* **Exercise directions**
Please return, exactly and only, the lines beginning at the top of the entries below and ending with the line containing "Select the Environmental Testing data label"; keep out the pictures.

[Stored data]
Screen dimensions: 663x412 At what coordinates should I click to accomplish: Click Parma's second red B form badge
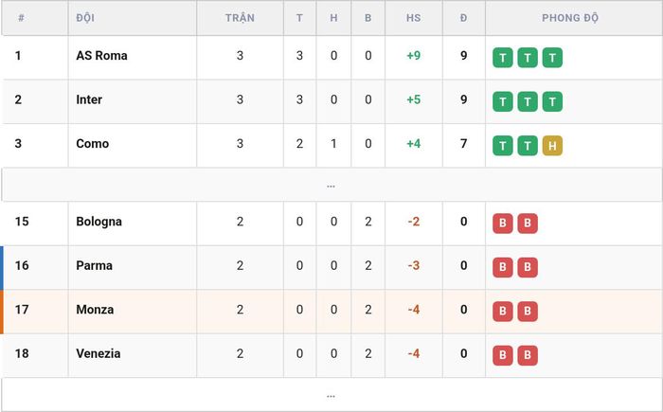pyautogui.click(x=528, y=267)
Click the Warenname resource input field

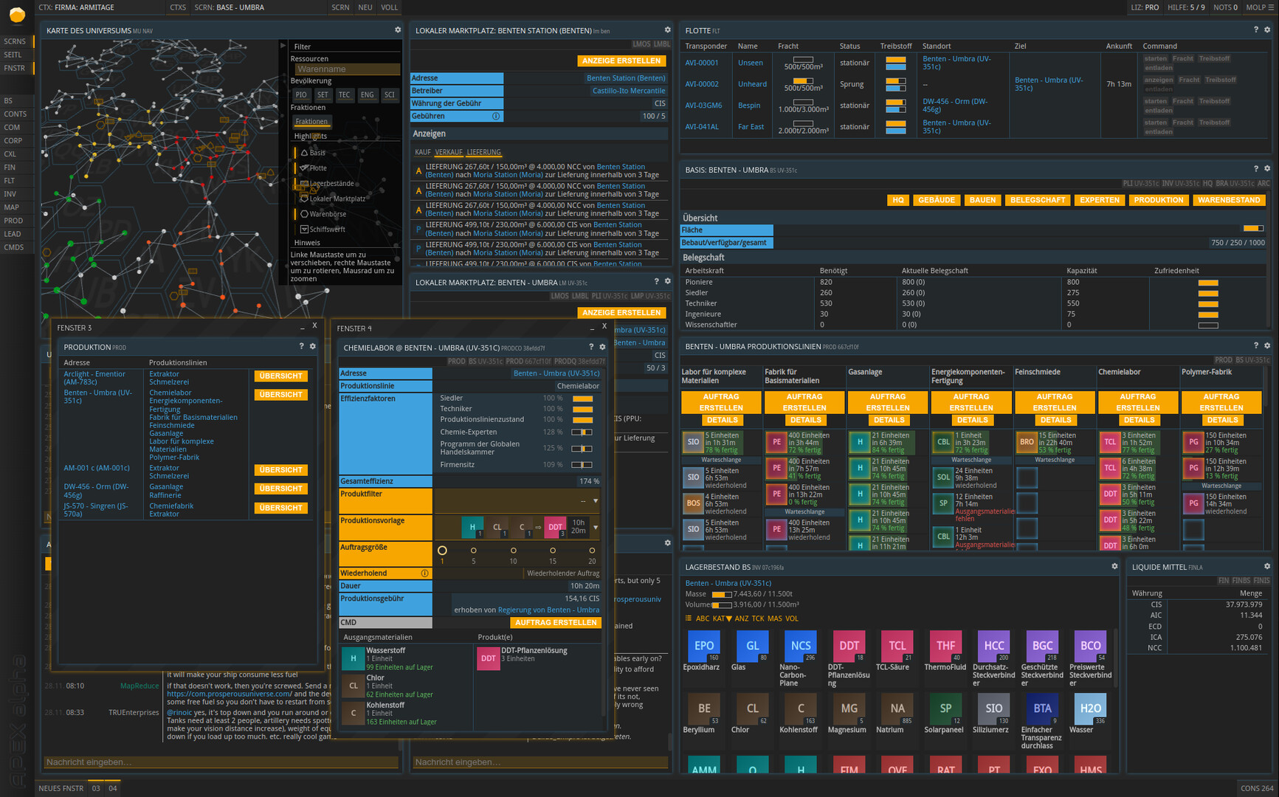(x=345, y=69)
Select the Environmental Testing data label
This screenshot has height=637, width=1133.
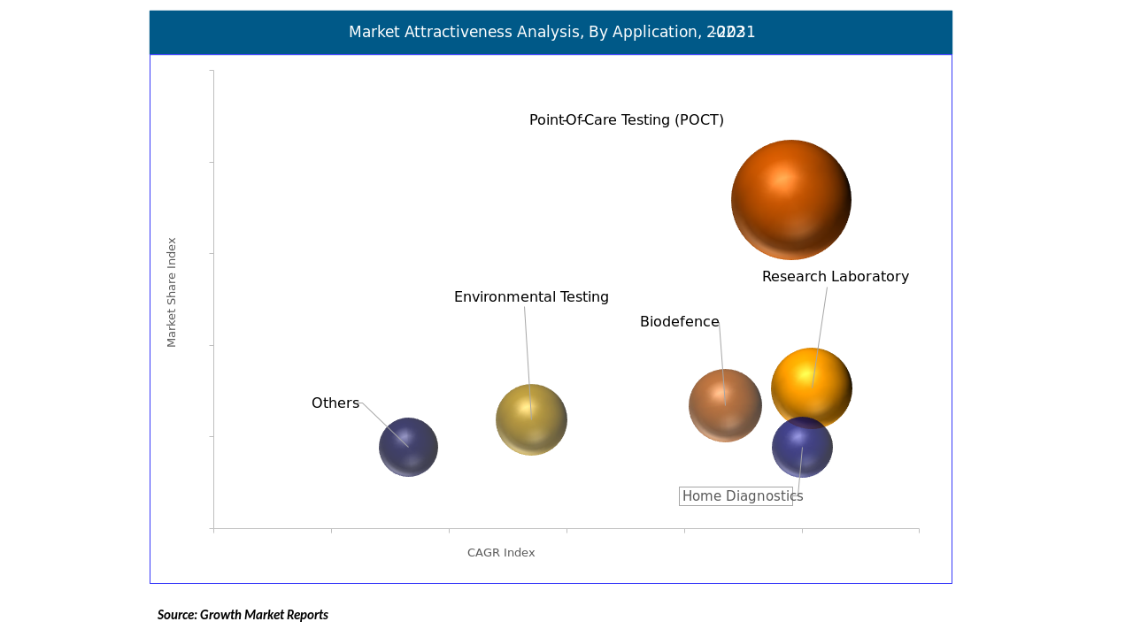531,297
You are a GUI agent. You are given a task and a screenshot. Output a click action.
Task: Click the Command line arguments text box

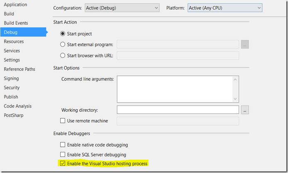pos(174,89)
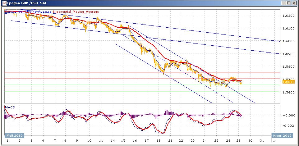299x146 pixels.
Task: Click the 1.6200 price axis label
Action: tap(288, 16)
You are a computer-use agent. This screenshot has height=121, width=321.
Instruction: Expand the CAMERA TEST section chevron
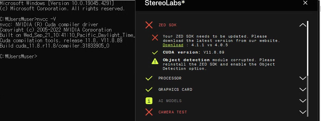pyautogui.click(x=303, y=112)
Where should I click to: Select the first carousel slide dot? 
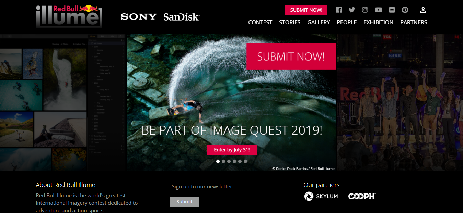218,161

* **Response**
Screen dimensions: 663x412 At what coordinates should I click to accomplish: Click Parma's second red B form badge
pyautogui.click(x=528, y=267)
Click the Warenname resource input field

(x=345, y=69)
Select the Environmental Testing data label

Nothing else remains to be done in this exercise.